At issue is the Obamacare contraception coverage mandate, which requires employers to provide birth control coverage for employees as part of their overall health insurance. The outcome could determine the extent to which the government can enforce Obamacare’s contraception insurance mandate.
It could also determine whether Constitutional protections for individuals’ religious freedoms will be construed, by the courts, as equally applicable to the companies those individuals own — and how an employer’s religious views will reconcile with the religious views of their individual employees.
The plaintiffs, Hobby Lobby and Conestoga Wood Specialties of Pennsylvania, are invoking the Religious Freedom Restoration Act of 1993, which prohibits the government from placing a “burden [on] a person’s exercise of religion.” The companies aren’t the only ones that have filed suit over the mandate; the High Court consolidated dozens of similar cases in accepting the Hobby Lobby and Conestoga suits.
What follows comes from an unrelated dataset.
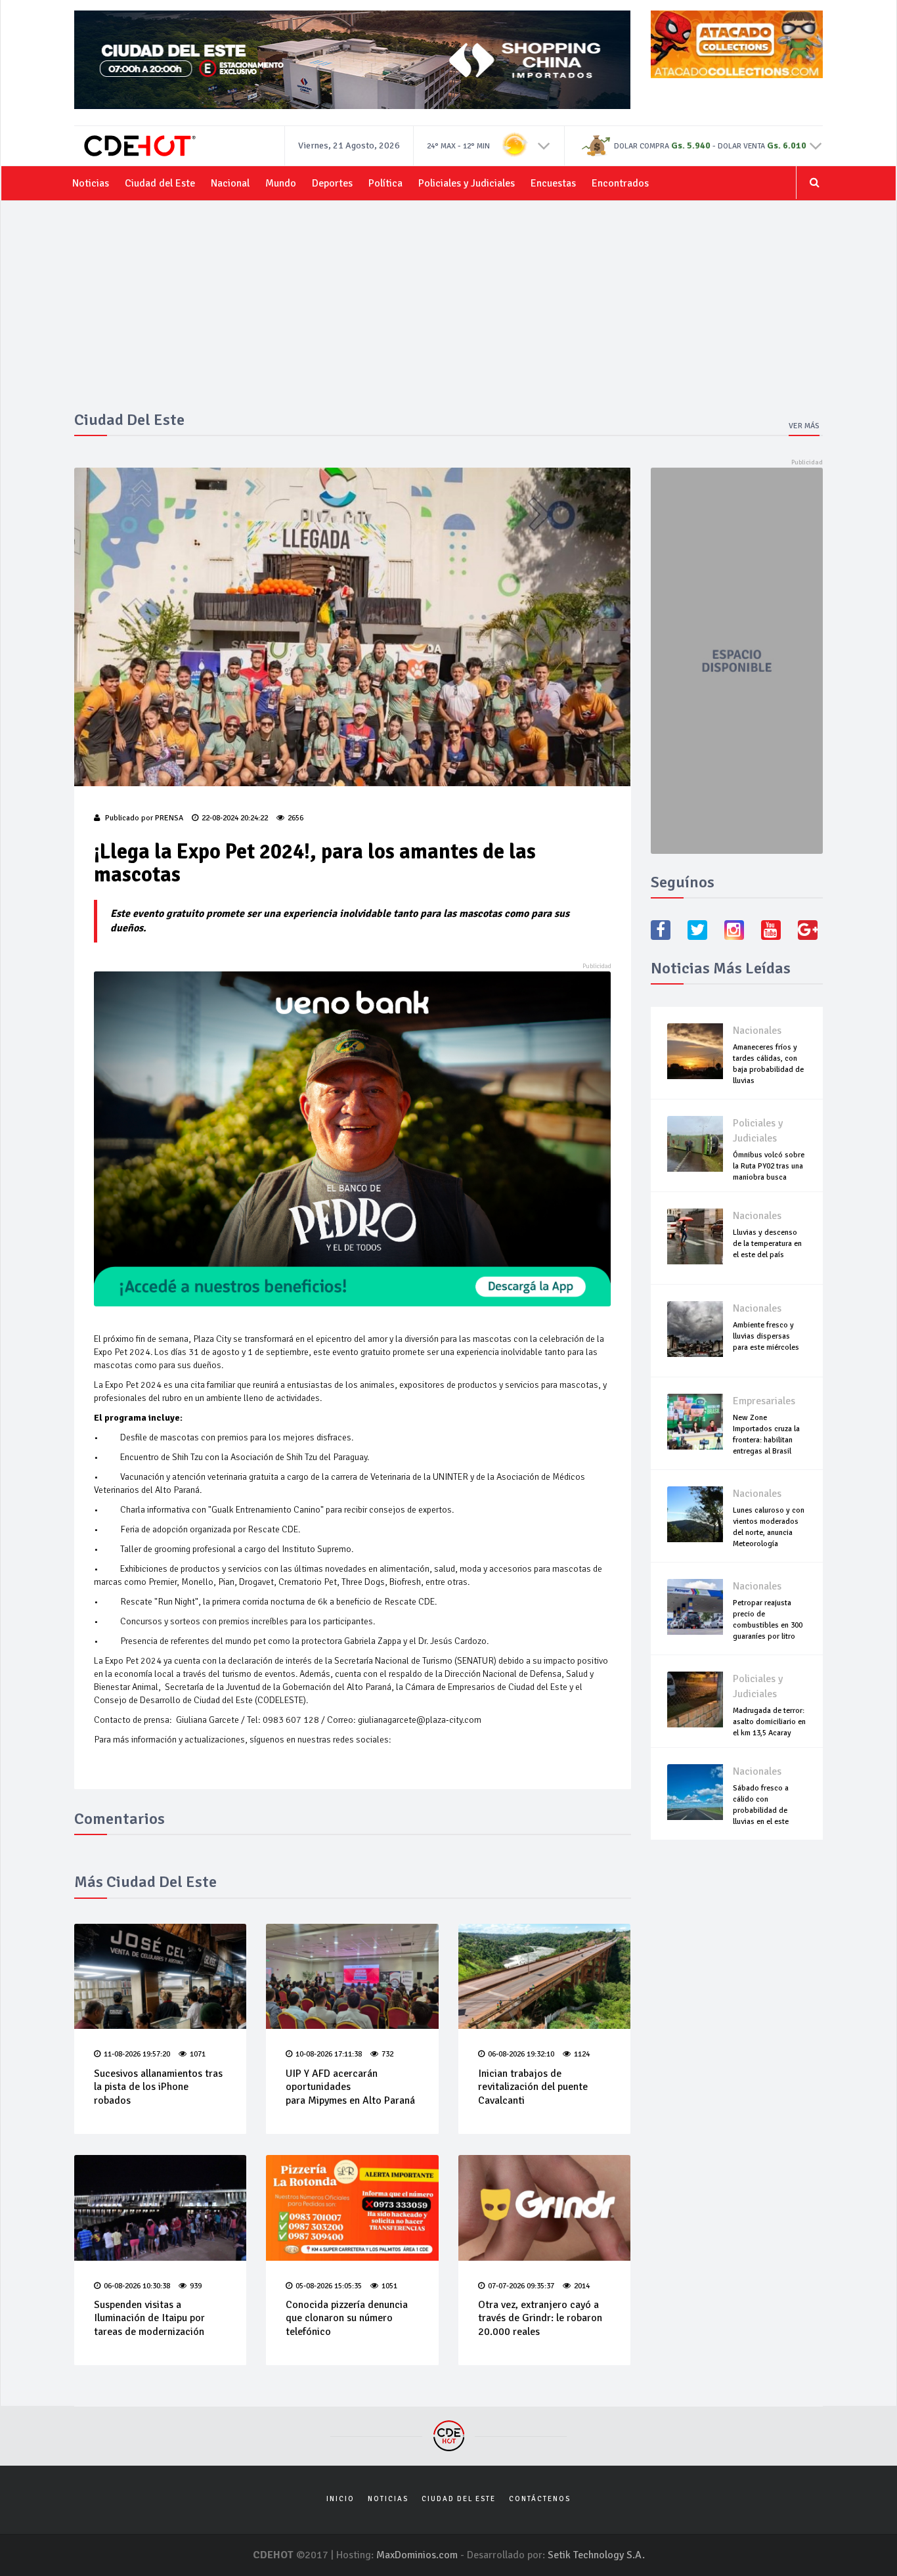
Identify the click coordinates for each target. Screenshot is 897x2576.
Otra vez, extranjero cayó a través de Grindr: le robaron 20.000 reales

“[W]hether it is the individuals, the corporations, or both who are exercising religion, the government cannot simply wish away the reality that its policies substantially burden Respondents’ religious exercise in a wholly unjustified manner,” the plaintiffs argued in a brief last month.
The government maintains that companies are not provided the same Constitutional protections reserved for individual citizens.
The Supreme Court will hear 90 minutes of oral arguments from both sides today.
Don’t expect a decision by the Court to revolutionize Obamacare — as SCOTUSblog’s Lyle Denniston observed in an analysis of the case last week, “[t]he nation’s politics, and many of its legislatures (including Congress), are absorbed with debates over whether to keep the law, to amend it, to render it unenforceable, or to repeal it altogether. None of that depends upon the outcome of this case. The Court has not been asked to strike down any part of the law, and it almost certainly won’t volunteer to do so.”